Everything in the listing beneath must be transcribed exactly.

= = = =

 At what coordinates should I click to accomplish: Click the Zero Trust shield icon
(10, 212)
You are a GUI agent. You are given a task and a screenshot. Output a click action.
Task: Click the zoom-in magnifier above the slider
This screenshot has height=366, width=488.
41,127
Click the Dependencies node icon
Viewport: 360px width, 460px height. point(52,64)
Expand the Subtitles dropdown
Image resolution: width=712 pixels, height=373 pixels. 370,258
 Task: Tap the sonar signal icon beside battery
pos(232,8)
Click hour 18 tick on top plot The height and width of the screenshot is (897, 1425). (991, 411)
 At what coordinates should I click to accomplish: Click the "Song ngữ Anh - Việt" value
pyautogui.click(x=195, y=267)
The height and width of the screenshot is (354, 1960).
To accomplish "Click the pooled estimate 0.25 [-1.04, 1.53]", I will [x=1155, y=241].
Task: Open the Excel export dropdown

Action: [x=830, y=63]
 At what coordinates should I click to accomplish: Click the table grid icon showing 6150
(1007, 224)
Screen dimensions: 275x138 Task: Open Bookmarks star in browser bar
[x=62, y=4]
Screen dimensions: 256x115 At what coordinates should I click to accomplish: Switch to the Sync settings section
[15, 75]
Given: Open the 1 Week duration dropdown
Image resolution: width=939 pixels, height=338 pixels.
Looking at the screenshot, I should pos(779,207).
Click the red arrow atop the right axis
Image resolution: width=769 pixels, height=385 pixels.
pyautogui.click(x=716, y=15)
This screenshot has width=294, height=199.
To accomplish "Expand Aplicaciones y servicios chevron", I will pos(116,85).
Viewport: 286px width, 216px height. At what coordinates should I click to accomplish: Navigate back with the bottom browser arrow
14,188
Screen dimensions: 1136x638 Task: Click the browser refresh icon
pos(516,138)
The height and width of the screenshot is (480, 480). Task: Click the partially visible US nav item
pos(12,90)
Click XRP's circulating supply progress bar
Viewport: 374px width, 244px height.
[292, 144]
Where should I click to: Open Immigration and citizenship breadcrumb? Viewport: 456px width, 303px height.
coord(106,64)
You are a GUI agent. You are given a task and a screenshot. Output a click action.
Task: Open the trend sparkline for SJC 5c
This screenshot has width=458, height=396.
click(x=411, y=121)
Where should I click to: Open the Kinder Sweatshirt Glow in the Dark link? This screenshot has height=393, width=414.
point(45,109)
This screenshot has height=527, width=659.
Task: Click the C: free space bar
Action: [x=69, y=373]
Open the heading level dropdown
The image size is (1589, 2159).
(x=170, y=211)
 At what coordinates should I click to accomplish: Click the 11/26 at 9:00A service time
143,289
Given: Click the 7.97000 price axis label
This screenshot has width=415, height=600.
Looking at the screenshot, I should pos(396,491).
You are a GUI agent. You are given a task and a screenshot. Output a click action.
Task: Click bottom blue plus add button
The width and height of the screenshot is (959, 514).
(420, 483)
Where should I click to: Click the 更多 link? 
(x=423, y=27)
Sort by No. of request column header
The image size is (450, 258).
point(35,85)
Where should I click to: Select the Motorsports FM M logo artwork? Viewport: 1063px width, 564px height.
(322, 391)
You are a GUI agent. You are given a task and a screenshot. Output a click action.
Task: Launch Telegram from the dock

= = = =

EXERCISE RESPONSE>
 At what coordinates should I click to accomplish: Click the Zero Trust shield icon
(10, 212)
You are a GUI agent. You are given a task and a screenshot. Output a click action.
Task: Click the zoom-in magnifier above the slider
This screenshot has height=366, width=488.
41,127
Click the Dependencies node icon
Viewport: 360px width, 460px height. point(52,64)
Expand the Subtitles dropdown
Image resolution: width=712 pixels, height=373 pixels. 370,258
 Task: Tap the sonar signal icon beside battery
pos(232,8)
Click hour 18 tick on top plot The height and width of the screenshot is (897, 1425). (991, 411)
 At what coordinates should I click to accomplish: Click the "Song ngữ Anh - Việt" value
pyautogui.click(x=195, y=267)
The height and width of the screenshot is (354, 1960).
To accomplish "Click the pooled estimate 0.25 [-1.04, 1.53]", I will [x=1155, y=241].
Task: Open the Excel export dropdown

Action: [x=830, y=63]
 At what coordinates should I click to accomplish: Click the table grid icon showing 6150
(1007, 224)
Screen dimensions: 275x138 Task: Open Bookmarks star in browser bar
[x=62, y=4]
Screen dimensions: 256x115 At what coordinates should I click to accomplish: Switch to the Sync settings section
[15, 75]
Given: Open the 1 Week duration dropdown
Image resolution: width=939 pixels, height=338 pixels.
Looking at the screenshot, I should pos(779,207).
Click the red arrow atop the right axis
Image resolution: width=769 pixels, height=385 pixels.
pyautogui.click(x=716, y=15)
This screenshot has width=294, height=199.
To accomplish "Expand Aplicaciones y servicios chevron", I will pos(116,85).
Viewport: 286px width, 216px height. At what coordinates should I click to accomplish: Navigate back with the bottom browser arrow
14,188
Screen dimensions: 1136x638 Task: Click the browser refresh icon
pos(516,138)
The height and width of the screenshot is (480, 480). Task: Click the partially visible US nav item
pos(12,90)
Click XRP's circulating supply progress bar
Viewport: 374px width, 244px height.
[292, 144]
Where should I click to: Open Immigration and citizenship breadcrumb? Viewport: 456px width, 303px height.
coord(106,64)
You are a GUI agent. You are given a task and a screenshot. Output a click action.
Task: Open the trend sparkline for SJC 5c
This screenshot has width=458, height=396.
click(x=411, y=121)
Where should I click to: Open the Kinder Sweatshirt Glow in the Dark link? This screenshot has height=393, width=414.
point(45,109)
This screenshot has height=527, width=659.
Task: Click the C: free space bar
Action: [x=69, y=373]
Open the heading level dropdown
The image size is (1589, 2159).
(x=170, y=211)
 At what coordinates should I click to accomplish: Click the 11/26 at 9:00A service time
143,289
Given: Click the 7.97000 price axis label
This screenshot has width=415, height=600.
Looking at the screenshot, I should pos(396,491).
You are a GUI agent. You are given a task and a screenshot. Output a click action.
Task: Click bottom blue plus add button
The width and height of the screenshot is (959, 514).
(420, 483)
Where should I click to: Click the 更多 link? 
(x=423, y=27)
Sort by No. of request column header
The image size is (450, 258).
point(35,85)
Where should I click to: Select the Motorsports FM M logo artwork? Viewport: 1063px width, 564px height.
(322, 391)
You are a GUI agent. You are given a task and a screenshot. Output a click action.
Task: Launch Telegram from the dock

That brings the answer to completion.